The documents sought by Democratic Sens. Joseph R. Biden Jr. of Delaware and Christopher J. Dodd of Connecticut are e-mail messages and other background material for congressional testimony Mr. Bolton was to give in 2003 about Syria’s weapons programs and 10 foreign communications intercepts the nominee requested in his current role as undersecretary of state for arms control and international security.
The two senators say the information, which they have been seeking for two months, could bolster their case that Mr. Bolton bullied intelligence analysts to try to influence their conclusions. Beyond that, they argue the Senate has a right to the information as a matter of principle in carrying out their duty to confirm nominees.
On Thursday, Democrats voted to block Mr. Bolton from an up-or-down vote, beginning the first filibuster of the new Congress. The Senate voted 56-42, four votes shy of the 60 votes needed to end debate and move to a majority vote.
Republicans said the requests for information are just a delay tactic.
The top Democrat and Republican on the Senate Intelligence Committee have seen redacted versions of the intercepts, and concluded nothing could be learned from allowing Mr. Biden to see censored versions.
Sen.

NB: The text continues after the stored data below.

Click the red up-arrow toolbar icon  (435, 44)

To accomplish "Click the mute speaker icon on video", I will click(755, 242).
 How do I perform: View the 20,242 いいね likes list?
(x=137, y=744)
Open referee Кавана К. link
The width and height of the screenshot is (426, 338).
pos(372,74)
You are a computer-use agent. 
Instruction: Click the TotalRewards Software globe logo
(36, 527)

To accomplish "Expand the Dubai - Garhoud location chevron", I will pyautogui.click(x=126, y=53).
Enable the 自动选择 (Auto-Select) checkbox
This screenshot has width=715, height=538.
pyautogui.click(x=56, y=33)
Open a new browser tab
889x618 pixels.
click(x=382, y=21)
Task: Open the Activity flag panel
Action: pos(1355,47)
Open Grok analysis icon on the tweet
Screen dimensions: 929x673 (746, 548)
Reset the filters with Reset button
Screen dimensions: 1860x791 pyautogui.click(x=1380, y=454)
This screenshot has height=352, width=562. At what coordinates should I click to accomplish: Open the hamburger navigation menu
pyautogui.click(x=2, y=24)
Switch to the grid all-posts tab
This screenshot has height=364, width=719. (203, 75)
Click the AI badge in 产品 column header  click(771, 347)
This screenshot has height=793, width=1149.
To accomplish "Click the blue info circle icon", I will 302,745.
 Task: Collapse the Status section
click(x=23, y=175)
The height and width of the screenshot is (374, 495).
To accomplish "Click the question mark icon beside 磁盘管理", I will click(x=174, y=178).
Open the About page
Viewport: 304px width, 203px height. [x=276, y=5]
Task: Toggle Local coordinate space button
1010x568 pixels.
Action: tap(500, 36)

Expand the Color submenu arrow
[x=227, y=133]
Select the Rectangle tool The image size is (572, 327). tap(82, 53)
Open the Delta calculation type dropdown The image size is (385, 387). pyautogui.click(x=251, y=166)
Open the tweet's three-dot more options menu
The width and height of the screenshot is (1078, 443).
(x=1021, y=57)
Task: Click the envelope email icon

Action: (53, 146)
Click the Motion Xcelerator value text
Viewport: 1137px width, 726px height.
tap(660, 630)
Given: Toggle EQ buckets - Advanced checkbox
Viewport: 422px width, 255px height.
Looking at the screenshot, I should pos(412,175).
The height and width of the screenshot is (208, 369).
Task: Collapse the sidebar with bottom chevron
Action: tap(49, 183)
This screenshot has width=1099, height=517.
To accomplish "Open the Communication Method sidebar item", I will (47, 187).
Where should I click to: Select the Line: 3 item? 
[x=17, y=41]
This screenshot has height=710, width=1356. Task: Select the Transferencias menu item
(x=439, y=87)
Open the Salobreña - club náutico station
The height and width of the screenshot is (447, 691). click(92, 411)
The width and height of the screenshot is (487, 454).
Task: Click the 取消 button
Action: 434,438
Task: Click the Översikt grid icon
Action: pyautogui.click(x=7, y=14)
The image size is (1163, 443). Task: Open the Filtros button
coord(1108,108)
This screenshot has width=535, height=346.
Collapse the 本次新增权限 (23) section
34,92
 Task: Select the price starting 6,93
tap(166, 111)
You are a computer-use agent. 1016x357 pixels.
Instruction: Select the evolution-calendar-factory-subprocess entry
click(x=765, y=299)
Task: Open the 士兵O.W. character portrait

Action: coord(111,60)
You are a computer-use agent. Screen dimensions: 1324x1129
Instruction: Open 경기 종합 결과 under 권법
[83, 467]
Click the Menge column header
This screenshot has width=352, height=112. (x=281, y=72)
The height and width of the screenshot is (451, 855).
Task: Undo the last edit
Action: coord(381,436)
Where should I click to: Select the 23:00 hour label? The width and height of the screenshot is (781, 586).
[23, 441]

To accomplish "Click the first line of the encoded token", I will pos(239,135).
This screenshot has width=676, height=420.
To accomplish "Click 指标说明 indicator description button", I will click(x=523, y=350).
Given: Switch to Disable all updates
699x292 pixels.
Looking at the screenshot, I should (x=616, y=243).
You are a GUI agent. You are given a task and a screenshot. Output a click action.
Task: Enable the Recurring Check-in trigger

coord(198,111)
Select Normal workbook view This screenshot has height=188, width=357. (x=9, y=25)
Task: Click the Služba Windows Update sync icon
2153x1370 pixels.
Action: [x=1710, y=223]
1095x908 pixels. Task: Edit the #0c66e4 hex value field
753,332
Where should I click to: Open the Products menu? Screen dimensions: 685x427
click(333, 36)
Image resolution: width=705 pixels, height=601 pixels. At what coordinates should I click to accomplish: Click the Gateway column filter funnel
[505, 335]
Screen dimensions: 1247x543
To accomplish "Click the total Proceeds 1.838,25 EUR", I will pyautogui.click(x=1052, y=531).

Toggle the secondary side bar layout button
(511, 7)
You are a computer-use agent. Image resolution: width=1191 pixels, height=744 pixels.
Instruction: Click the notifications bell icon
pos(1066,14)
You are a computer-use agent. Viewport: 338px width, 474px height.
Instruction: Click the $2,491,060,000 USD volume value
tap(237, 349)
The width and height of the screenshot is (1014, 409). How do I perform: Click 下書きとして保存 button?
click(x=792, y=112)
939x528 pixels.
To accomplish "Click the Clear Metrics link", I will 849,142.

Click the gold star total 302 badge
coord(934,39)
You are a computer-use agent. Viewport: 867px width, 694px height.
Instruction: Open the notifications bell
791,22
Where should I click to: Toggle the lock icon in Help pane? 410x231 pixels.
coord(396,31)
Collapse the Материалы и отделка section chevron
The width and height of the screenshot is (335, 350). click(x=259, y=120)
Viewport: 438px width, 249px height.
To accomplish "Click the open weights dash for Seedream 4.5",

Pat Roberts, Kansas Republican and the committee chairman, went further, saying that releasing the intercepts to anyone else would set a bad precedent for compromising some of the most sensitive intelligence.
Mr. Manley said he wouldn’t try to predict what would happen if the White House does not turn over the documents, saying Democrats would “take things one step at a time.”
President Bush has been fairly successful with nonjudicial nominees, though he did withdraw two Cabinet-level nominees — each time reacting to revelations of improprieties on the nominees’ part soon after the choices were announced.
The U.N. ambassador’s position has not traditionally been a big point of contention. Roll-call votes have been required on only one out of every four nominees to the position. The most negative votes anyone has received were cast against Richard Holbrooke, President Clinton’s third ambassador. He was confirmed 81-16.
Meanwhile Thursday night Sen. Barbara Boxer, California Democrat, raised another possible objection: She said she wants to see a list of clients of an outside consultant Mr. Bolton has employed in his current position.
But Mr. Biden said he doesn’t consider that to be critical, calling the Syria and intelligence intercepts the “drop-dead items.”
After the vote, Democrats made it clear that, while they may eventually have an up-or-down vote on Mr. Bolton, they don’t want him to succeed.